Problem requirements
Write out the stretch from the line containing "At what coordinates" through the line containing "(x=388, y=177)", with "coordinates" swapped for "screen position" and everything else kept the same.

Records shown
┄┄┄┄┄┄

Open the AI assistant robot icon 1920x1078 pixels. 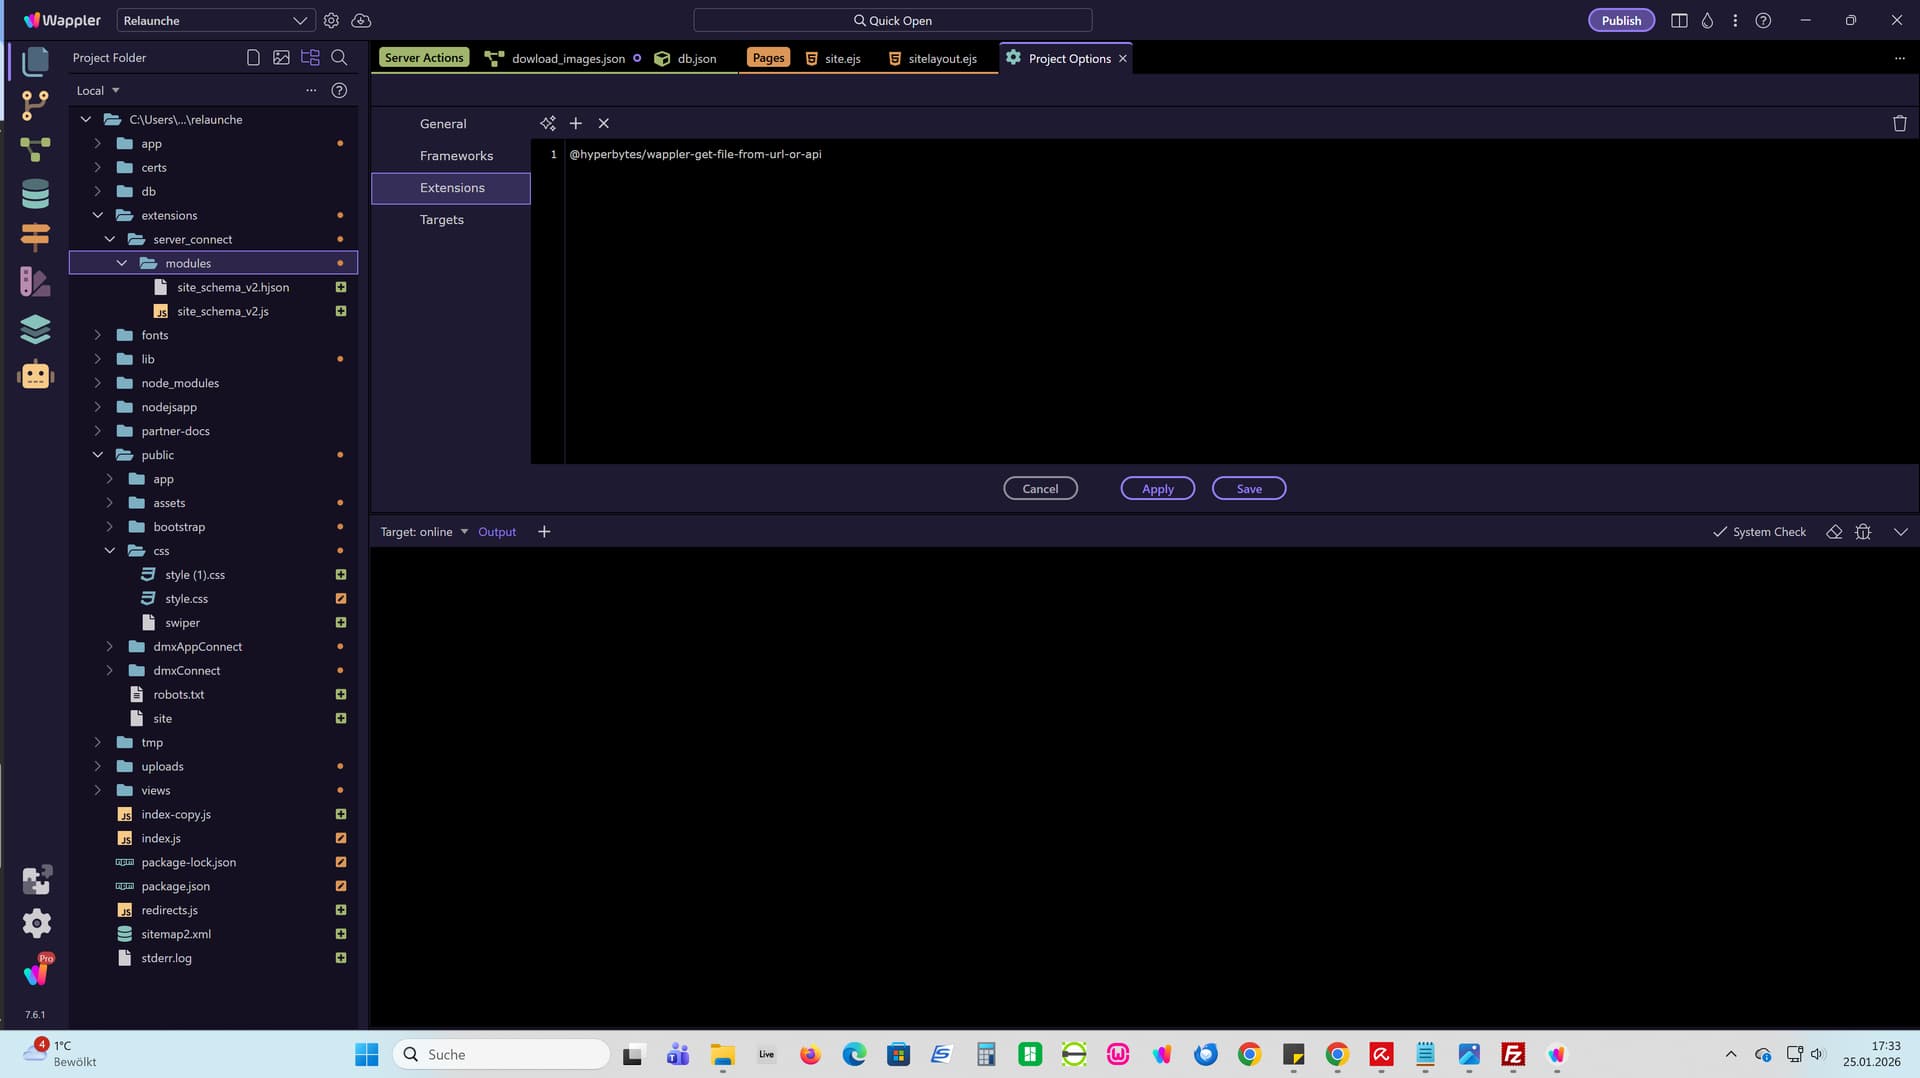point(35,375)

┄┄┄┄┄┄

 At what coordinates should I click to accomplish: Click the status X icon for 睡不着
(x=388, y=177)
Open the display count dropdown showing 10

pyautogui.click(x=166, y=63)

┄┄┄┄┄┄

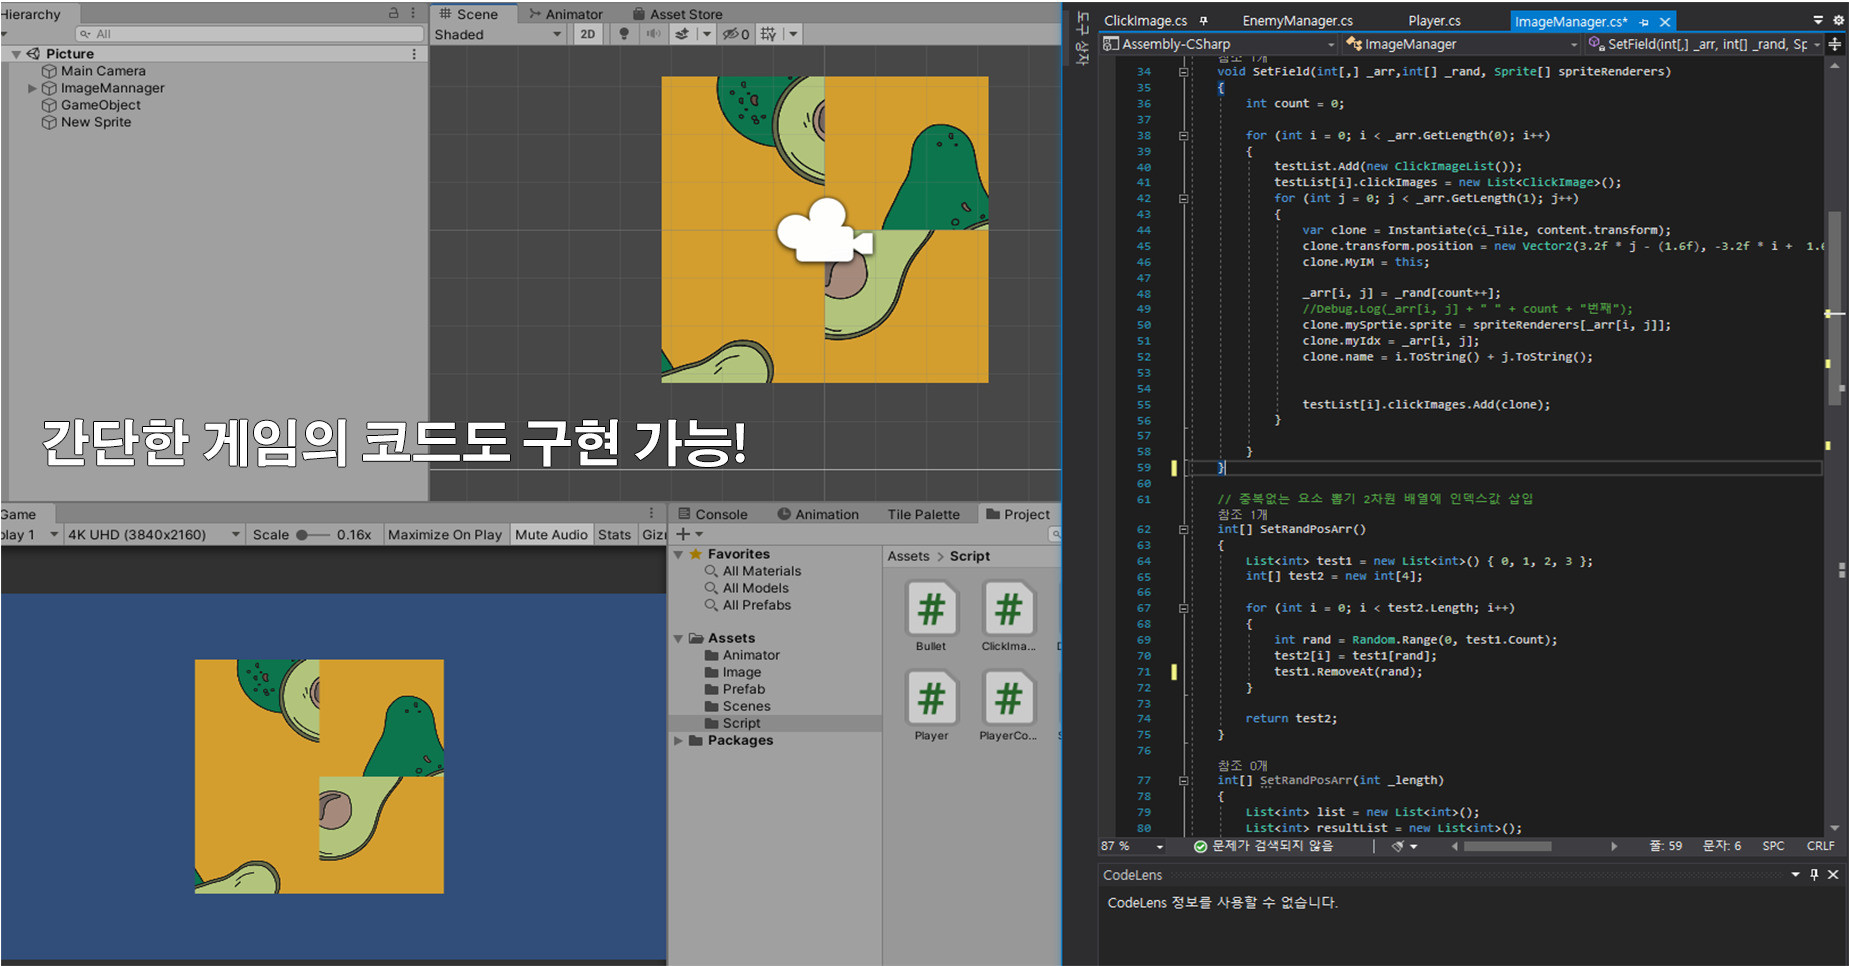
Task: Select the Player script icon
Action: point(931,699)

┄┄┄┄┄┄

Problem solution
 At what screen position should I click to accomplish: Click the status X icon for 睡不着
(x=388, y=177)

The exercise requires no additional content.